Sarah said goodbye to John, gave Bob a long hug and we walked out. I stopped to check with Pete and Nique.

“We got this,” said Pete. “Get out of here before anybody can tie you to the scene.”

“Thanks,” I said. “You guys are too good to me.”

“Take care of yourself,” said Nique. “We’ll talk when we all get back.”

We got in the car and drove off. After about a mile, we passed a police cruiser headed toward the cabin. A mile further on we passed an ambulance headed the same way.

“How long ago did Bob call?” Sarah asked.

“A while,” I replied. “Think about that the next time somebody tells you to move to the country for your health.”

“So what happens now?” she asked.

“Well, Amelia’s group now has no memory of us, but we have to get Caruthers, or Butler or whoever he is, or it won’t matter.”

“You have a plan for that?”

“We have to get him to Daniels.”

“He’s still a douchebag,” she said.

“Yeah,” I sighed. “But he’s a very useful douchebag.”

“How are you going to get Butler?”

“We still have Brad. Now we have Amelia. They should be able to tell us how to draw him out, and how many of his people know about us.”

“You think they’ll do it?”

“I think they can see this is the only way out. They’ll figure as long as they know my secret they’re a threat. And they’re the kind of people who wouldn’t hesitate to kill someone who they consider a threat. Although they rather frame or blackmail that person, which I can’t do as easily. They’ll figure I’m the same as they are and do the math. This should work.”

“What if it doesn’t?” she asked.

I didn’t want to think about that. It wasn’t a hard choice. It wasn’t complicated. It just sucked.

“Pretty much leaves run or fight.”

“Those are options,” she said. “Not an answer.”

She had a point. And there really weren’t two options. Not even two sucky options. There was just a cold, heavy, leaden certainty of what I’d have to do when that time came.

“Probably going to be fight,” I said. “I’d rather pick run. I’m good at run. But I can’t keep everyone safe if I run. They’d either try to get my location from you and Pete and Nique, or just threaten you or frame you for something unless I came back. So, since I can’t trust them to back off, these people need to get a case of amnesia or a case of dead.”

“I’m still not used to that kind of thinking,” she said. “I mean, I understand it, I guess, but I don’t think I could do it. Even that bitch Amelia. I don’t think I could kill her.”

“That’s not a bad thing,” I said. “Some things that need doing leave a stain on your soul. A darkness inside of you. I try to keep it on a leash. When I need it, it’s there, but I don’t like to let it out. Like anything, the more often you resort to it, the easier it gets.”

“But then I wind up needing you to do my dirty work.
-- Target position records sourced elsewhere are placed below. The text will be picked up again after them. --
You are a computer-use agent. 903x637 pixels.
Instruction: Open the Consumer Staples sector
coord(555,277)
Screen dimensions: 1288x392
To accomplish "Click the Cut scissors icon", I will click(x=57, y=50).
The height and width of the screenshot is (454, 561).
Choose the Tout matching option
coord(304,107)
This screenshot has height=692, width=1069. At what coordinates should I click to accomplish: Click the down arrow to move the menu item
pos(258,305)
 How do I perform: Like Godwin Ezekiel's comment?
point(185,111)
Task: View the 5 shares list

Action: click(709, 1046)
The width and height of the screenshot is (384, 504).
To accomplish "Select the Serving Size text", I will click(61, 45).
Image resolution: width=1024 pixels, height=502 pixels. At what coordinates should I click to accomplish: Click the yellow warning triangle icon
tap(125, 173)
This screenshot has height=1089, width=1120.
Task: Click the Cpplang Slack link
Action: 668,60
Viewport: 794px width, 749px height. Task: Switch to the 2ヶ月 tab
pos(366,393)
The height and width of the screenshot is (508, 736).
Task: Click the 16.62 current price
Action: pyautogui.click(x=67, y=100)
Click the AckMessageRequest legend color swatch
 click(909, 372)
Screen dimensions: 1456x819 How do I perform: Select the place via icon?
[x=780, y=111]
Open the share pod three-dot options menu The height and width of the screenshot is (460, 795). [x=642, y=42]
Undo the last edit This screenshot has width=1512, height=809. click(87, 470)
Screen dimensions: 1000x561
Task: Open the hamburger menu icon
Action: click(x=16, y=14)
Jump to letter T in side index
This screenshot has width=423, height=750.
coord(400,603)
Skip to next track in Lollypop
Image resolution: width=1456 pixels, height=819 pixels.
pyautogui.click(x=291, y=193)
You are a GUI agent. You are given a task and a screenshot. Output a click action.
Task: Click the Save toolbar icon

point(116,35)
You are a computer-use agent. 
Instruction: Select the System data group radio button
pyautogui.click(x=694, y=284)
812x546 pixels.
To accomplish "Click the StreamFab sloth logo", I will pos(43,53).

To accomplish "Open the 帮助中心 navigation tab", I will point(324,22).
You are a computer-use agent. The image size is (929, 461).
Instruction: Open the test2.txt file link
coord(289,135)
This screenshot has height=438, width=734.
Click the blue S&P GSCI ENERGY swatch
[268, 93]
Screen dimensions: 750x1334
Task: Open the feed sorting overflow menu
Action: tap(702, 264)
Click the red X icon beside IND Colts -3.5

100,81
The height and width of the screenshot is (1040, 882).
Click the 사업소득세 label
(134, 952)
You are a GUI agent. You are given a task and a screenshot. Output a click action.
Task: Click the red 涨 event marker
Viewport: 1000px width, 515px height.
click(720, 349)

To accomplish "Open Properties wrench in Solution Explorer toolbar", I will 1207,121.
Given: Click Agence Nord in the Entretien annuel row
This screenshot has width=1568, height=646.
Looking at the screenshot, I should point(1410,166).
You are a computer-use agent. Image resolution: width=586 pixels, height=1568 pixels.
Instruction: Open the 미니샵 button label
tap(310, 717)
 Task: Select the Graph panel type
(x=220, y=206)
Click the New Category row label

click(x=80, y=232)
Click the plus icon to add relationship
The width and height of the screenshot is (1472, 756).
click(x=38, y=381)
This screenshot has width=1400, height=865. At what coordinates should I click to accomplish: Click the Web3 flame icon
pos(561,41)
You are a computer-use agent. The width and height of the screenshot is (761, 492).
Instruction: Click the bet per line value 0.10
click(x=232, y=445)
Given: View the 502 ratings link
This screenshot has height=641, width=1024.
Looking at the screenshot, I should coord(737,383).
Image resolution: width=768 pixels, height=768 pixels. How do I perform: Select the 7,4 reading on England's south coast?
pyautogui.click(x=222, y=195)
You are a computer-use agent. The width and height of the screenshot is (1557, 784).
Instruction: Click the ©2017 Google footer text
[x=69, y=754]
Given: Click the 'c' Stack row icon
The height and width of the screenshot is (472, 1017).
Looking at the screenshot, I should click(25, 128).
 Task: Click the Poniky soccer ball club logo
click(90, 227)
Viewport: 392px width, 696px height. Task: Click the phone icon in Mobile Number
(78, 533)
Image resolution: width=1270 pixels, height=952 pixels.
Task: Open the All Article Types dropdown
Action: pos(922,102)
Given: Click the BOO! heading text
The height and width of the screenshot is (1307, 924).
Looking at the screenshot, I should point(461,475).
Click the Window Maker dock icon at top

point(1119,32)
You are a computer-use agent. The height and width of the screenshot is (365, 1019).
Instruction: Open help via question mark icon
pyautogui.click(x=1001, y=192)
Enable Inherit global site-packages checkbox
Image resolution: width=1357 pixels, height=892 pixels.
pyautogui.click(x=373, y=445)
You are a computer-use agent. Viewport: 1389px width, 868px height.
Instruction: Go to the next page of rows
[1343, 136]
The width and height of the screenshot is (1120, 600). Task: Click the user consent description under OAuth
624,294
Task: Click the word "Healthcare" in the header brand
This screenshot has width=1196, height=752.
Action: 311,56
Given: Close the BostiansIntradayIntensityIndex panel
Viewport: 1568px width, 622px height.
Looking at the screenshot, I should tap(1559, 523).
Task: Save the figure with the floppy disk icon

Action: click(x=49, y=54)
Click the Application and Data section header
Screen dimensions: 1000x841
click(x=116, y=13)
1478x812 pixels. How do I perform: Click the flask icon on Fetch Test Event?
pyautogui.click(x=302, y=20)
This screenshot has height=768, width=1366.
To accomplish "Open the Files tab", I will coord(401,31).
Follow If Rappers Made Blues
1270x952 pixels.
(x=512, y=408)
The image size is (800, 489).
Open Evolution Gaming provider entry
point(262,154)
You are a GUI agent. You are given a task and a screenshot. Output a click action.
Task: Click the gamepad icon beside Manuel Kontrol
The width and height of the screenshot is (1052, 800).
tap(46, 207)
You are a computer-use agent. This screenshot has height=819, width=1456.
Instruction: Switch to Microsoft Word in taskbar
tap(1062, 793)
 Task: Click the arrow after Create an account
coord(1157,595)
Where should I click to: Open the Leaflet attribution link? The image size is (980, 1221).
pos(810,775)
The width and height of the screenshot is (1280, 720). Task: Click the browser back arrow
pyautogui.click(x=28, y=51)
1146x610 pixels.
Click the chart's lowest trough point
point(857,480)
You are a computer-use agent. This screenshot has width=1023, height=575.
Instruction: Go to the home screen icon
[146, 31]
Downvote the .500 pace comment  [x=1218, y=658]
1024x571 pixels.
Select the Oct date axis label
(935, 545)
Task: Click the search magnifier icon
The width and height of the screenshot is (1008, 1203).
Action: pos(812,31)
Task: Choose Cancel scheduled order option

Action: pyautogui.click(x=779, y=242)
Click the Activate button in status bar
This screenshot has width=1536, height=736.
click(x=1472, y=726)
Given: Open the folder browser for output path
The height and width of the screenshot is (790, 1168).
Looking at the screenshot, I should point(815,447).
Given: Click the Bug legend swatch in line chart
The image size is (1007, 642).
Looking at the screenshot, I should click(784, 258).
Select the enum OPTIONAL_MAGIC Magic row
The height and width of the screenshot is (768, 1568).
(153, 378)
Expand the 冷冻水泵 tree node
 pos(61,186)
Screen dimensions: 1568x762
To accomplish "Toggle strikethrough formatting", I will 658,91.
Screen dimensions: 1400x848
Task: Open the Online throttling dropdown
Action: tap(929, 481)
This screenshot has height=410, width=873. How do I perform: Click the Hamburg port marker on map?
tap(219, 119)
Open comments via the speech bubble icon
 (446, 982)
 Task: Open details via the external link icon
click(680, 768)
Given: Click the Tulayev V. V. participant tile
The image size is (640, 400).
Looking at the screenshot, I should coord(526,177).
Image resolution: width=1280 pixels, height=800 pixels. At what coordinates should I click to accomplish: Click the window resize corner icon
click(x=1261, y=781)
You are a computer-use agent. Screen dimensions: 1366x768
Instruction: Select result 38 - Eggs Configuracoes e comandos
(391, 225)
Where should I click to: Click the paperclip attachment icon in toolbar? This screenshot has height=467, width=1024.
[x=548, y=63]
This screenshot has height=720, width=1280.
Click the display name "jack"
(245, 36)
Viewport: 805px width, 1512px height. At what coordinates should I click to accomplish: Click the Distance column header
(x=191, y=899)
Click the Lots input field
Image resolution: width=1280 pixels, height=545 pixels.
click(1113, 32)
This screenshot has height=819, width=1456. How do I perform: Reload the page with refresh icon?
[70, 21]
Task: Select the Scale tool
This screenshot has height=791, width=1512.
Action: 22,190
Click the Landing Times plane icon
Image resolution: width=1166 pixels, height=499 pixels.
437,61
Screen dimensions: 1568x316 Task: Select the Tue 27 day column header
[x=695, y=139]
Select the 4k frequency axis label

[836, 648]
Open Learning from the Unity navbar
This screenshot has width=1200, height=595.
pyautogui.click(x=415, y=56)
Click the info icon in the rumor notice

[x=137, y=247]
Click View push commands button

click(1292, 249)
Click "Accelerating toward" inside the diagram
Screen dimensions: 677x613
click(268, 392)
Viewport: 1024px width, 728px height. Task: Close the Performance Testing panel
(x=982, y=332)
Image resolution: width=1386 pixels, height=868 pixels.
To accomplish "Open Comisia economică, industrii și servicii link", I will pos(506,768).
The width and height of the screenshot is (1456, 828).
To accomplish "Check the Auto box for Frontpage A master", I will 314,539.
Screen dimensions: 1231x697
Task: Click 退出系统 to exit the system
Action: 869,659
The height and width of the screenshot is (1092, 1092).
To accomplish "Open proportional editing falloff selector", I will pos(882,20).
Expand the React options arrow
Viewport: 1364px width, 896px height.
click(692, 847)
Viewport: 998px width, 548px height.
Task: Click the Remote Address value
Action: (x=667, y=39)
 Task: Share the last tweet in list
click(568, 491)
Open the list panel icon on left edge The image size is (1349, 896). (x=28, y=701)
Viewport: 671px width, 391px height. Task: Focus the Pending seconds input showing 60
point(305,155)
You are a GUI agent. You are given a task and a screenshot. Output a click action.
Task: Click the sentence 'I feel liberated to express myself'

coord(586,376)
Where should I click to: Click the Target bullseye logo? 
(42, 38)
Getting more stains on my account. That doesn’t reflect on me?”

“Sweetheart, I’ve been damaged goods for a long time,” I said with a smile. “If anything, you make me want to be a better person. You’re like an extra chain on my darkness, helping me keep it in check.”

She leaned over in her seat, resting her head on my shoulder as I drove. We didn’t say anything for a long time. It didn’t seem like we needed to.

Chapter 35

A FEW NIGHTS LATER I crouched in the bushes near the train station in Philips Mills, trying to ignore the mosquitoes. Somewhere off to my left, Bob was holed up with what I hoped was a good field of view. I felt better about this one than the ambush at the cabin. Fewer bad guys, in theory at least, my support was closer, and best of all, I wasn’t bait.

I watched a rental car parked in the shadow of the building. In the front seat was my old friend Brad, and a reasonable facsimile of myself. That was always weird to watch.

A dark Mercedes pulled up beside them and they got out, while Butler and a flunky got out of the other car. Dammit, I was sure Amelia was shorting me at least two inches. Butler had to notice that. And I’m sure I walked with more confidence than that.

OK, here we go,
I thought. I watched, waited as the two groups walked together. For a second, the dark angel on my left shoulder whispered that this could all end, right now. I had a pistol with a full magazine. I had the drop on them, they were in the open, night blind, I was in the shadows. John and Bob might not be enthusiastic about it, but they wouldn’t stop me, or hold it against me all that much.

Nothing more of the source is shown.